--- Your assignment ---
Out of all the lines below, count those with the word "mode". Give the number only.

--- Given records ---

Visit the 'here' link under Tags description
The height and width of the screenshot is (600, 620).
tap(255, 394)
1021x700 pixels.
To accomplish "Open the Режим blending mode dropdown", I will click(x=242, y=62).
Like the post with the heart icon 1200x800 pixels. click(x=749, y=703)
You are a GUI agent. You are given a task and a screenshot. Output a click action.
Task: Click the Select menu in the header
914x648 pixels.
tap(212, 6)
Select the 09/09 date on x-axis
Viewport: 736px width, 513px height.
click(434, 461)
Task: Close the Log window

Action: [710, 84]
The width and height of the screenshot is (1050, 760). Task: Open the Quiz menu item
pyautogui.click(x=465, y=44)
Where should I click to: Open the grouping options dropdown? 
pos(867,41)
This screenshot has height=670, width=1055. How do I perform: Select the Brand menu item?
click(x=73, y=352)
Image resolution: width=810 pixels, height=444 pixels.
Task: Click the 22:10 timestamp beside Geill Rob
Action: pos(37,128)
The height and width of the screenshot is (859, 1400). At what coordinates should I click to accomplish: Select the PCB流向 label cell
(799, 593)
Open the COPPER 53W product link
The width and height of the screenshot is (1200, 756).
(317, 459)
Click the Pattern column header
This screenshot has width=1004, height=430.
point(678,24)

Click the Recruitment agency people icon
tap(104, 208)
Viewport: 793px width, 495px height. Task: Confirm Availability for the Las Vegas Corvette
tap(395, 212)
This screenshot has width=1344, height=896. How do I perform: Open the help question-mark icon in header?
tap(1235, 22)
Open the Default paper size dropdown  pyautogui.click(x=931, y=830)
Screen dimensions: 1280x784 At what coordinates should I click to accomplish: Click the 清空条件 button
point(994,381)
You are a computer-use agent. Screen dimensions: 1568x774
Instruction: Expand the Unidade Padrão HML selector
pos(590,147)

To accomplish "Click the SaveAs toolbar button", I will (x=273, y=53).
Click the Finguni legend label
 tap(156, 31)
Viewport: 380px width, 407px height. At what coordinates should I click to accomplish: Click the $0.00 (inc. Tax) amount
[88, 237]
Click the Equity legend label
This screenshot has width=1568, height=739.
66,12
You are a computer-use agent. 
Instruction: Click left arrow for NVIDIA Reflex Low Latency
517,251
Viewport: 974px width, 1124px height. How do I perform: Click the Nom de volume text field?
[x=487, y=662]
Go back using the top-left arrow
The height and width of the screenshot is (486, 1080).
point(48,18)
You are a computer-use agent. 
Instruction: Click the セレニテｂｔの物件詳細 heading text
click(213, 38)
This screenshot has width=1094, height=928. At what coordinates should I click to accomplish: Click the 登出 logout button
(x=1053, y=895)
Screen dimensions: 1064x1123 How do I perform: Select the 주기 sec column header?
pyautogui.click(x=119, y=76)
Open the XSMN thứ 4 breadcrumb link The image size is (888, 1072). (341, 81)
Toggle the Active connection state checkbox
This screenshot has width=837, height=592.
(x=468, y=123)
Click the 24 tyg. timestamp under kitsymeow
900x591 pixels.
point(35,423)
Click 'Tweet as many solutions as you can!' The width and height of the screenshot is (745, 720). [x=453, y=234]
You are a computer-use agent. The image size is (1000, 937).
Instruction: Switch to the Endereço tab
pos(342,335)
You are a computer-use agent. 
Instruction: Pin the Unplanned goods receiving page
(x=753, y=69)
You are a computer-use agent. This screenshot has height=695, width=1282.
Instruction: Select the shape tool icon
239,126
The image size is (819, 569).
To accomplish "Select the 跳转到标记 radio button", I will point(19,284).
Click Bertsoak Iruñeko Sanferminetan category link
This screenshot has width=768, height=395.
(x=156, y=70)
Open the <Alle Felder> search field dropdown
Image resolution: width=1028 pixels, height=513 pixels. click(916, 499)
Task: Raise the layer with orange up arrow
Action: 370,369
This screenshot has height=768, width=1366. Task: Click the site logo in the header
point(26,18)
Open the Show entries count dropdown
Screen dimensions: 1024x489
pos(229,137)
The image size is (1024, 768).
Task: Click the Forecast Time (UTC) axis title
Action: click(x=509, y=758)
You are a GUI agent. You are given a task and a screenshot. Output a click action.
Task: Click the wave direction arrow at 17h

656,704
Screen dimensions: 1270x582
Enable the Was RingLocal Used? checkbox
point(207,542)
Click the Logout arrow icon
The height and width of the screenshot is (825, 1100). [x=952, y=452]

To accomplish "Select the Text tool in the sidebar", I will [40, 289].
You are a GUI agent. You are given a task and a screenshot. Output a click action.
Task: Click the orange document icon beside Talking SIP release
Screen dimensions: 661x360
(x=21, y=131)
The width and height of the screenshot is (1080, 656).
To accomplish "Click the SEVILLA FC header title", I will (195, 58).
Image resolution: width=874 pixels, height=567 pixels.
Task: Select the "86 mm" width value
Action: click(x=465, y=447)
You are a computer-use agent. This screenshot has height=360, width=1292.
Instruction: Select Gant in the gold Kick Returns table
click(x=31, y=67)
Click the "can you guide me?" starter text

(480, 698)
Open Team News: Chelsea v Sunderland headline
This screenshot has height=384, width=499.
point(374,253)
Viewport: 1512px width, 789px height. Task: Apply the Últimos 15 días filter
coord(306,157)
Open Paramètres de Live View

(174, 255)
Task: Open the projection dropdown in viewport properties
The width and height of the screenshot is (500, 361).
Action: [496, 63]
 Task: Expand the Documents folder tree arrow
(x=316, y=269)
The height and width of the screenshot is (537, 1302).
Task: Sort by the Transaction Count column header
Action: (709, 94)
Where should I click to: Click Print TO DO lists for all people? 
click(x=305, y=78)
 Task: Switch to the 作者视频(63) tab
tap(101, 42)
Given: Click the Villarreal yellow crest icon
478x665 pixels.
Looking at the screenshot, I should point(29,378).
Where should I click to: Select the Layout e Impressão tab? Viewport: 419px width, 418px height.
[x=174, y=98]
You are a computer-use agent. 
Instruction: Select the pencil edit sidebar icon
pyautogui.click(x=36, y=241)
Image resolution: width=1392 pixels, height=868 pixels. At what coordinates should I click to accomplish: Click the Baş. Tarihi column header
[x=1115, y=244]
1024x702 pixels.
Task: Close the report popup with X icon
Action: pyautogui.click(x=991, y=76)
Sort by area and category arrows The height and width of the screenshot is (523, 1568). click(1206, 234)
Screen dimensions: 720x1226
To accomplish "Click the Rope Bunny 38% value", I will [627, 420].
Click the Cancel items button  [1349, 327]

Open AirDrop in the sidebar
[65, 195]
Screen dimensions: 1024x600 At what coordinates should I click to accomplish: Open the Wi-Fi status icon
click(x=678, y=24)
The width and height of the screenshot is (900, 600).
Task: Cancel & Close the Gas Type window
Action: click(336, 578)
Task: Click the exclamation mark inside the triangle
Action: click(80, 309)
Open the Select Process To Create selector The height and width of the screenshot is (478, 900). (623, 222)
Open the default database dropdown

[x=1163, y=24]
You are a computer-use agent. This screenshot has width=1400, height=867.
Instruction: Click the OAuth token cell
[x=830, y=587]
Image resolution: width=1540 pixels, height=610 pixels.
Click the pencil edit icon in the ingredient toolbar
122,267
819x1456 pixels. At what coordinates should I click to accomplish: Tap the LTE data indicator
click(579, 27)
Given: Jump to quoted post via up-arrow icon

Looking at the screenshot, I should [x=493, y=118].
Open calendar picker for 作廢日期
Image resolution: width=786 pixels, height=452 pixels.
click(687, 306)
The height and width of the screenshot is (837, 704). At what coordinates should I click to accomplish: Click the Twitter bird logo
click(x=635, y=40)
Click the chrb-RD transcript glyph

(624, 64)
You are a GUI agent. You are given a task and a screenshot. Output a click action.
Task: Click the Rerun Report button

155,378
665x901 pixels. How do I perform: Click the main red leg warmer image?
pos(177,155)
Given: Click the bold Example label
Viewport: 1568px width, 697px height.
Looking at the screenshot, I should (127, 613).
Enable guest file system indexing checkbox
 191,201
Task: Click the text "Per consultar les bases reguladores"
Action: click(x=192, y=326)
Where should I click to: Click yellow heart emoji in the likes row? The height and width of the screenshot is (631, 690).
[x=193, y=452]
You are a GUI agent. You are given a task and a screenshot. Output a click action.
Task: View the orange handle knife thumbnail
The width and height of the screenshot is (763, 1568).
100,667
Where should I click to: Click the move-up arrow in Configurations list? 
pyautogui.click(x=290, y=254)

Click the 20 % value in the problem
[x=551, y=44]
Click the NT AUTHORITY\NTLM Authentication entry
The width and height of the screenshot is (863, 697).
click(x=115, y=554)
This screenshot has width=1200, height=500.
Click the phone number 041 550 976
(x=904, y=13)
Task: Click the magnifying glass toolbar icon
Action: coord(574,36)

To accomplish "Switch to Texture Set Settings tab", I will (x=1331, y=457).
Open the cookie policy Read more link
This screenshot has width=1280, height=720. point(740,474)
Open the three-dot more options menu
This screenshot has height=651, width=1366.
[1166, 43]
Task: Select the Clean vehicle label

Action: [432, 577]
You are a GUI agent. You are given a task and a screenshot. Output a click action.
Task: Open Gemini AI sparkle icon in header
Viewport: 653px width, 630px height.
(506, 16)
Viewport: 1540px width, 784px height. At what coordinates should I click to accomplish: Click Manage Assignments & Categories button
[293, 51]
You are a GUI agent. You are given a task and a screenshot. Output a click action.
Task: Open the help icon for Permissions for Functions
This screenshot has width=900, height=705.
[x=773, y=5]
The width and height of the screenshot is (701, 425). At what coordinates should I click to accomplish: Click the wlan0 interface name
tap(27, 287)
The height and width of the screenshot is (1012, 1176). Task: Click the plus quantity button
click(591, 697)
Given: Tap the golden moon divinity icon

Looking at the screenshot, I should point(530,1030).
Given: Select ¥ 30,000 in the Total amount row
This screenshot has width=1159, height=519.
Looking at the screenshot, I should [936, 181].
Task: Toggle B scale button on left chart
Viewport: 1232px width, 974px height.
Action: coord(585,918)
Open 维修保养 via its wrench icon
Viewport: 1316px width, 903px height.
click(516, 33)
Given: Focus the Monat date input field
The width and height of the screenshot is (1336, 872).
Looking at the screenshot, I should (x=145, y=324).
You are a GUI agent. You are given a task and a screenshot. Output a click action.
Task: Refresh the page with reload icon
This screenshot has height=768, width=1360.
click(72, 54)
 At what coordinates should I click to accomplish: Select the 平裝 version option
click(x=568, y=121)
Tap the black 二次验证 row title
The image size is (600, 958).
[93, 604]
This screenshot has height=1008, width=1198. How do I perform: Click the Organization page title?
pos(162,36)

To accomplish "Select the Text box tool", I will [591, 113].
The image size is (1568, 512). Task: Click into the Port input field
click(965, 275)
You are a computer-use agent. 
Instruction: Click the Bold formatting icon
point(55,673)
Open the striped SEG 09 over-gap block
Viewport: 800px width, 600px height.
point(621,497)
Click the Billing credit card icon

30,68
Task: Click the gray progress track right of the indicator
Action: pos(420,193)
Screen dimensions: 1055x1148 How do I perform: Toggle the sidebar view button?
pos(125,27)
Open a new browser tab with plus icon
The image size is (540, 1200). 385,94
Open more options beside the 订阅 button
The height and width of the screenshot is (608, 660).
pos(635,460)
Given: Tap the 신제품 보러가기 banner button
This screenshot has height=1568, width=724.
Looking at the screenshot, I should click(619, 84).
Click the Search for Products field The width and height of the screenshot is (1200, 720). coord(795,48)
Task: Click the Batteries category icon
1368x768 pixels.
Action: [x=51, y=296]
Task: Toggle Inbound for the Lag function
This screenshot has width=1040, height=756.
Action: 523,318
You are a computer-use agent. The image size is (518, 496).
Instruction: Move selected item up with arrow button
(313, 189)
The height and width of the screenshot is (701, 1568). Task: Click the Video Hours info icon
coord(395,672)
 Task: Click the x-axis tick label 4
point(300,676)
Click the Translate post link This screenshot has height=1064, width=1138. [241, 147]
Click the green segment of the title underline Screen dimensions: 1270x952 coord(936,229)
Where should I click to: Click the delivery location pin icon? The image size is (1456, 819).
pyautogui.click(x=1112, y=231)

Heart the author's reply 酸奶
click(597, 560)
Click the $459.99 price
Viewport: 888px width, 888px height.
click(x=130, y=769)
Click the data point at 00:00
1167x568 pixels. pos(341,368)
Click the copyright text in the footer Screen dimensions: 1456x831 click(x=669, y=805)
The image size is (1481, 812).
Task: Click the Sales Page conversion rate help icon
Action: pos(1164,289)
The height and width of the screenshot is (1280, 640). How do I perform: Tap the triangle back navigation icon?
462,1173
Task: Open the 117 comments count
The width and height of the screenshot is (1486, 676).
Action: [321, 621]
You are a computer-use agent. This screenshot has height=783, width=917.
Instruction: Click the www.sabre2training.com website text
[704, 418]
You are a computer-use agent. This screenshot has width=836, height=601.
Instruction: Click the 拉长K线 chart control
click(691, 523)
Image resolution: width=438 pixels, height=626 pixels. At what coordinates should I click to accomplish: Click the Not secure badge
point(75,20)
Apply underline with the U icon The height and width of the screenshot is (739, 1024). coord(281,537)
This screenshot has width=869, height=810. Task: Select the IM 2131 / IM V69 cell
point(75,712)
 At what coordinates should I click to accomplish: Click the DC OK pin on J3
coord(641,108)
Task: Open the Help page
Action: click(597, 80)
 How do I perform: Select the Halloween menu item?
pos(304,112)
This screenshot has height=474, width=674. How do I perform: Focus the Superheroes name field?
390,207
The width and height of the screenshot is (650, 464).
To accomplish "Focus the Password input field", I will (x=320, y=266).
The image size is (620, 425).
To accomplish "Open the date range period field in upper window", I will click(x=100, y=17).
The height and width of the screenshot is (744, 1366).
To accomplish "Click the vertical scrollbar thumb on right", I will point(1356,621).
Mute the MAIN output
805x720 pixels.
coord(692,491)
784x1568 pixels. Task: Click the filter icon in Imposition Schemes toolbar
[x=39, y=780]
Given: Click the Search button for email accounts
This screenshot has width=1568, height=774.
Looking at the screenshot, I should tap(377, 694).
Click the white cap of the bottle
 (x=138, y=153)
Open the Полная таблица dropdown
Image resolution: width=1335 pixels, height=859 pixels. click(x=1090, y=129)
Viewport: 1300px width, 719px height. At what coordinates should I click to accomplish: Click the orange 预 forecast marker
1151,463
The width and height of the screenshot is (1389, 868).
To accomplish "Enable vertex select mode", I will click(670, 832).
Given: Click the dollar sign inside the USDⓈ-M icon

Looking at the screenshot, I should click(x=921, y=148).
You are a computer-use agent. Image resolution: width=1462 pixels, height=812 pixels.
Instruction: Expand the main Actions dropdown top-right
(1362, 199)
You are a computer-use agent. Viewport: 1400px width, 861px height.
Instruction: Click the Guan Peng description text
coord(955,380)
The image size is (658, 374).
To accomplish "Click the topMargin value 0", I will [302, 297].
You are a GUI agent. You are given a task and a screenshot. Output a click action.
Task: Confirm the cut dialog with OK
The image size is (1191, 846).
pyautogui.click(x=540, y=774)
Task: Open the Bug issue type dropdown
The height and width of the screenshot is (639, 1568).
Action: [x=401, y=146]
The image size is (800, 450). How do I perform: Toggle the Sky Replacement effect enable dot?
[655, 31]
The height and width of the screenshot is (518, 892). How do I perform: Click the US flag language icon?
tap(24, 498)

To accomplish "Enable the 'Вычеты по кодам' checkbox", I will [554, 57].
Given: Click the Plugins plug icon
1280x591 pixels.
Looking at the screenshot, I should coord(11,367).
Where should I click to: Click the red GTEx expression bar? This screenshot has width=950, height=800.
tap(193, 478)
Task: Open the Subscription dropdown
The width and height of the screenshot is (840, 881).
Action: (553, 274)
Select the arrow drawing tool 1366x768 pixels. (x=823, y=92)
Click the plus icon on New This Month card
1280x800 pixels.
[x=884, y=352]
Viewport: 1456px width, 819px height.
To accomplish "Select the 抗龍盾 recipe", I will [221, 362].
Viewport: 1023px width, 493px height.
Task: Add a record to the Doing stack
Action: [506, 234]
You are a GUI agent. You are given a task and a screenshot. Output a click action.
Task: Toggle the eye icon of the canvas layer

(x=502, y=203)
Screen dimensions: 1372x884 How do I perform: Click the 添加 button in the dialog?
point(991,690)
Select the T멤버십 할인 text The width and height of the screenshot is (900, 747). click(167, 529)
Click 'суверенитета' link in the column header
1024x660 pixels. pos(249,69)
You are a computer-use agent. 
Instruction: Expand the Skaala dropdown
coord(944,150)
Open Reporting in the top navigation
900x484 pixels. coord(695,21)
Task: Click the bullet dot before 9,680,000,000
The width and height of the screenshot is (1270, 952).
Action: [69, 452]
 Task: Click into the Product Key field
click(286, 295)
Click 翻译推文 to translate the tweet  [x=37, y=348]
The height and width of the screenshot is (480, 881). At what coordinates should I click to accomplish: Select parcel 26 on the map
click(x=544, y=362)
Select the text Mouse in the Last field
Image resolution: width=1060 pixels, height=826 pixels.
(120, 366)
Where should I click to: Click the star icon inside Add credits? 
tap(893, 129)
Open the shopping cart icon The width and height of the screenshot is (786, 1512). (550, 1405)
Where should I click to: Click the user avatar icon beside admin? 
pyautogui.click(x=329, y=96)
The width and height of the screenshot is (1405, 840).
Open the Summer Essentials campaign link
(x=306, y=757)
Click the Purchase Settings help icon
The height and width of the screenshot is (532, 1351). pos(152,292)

--- Task answer ---
2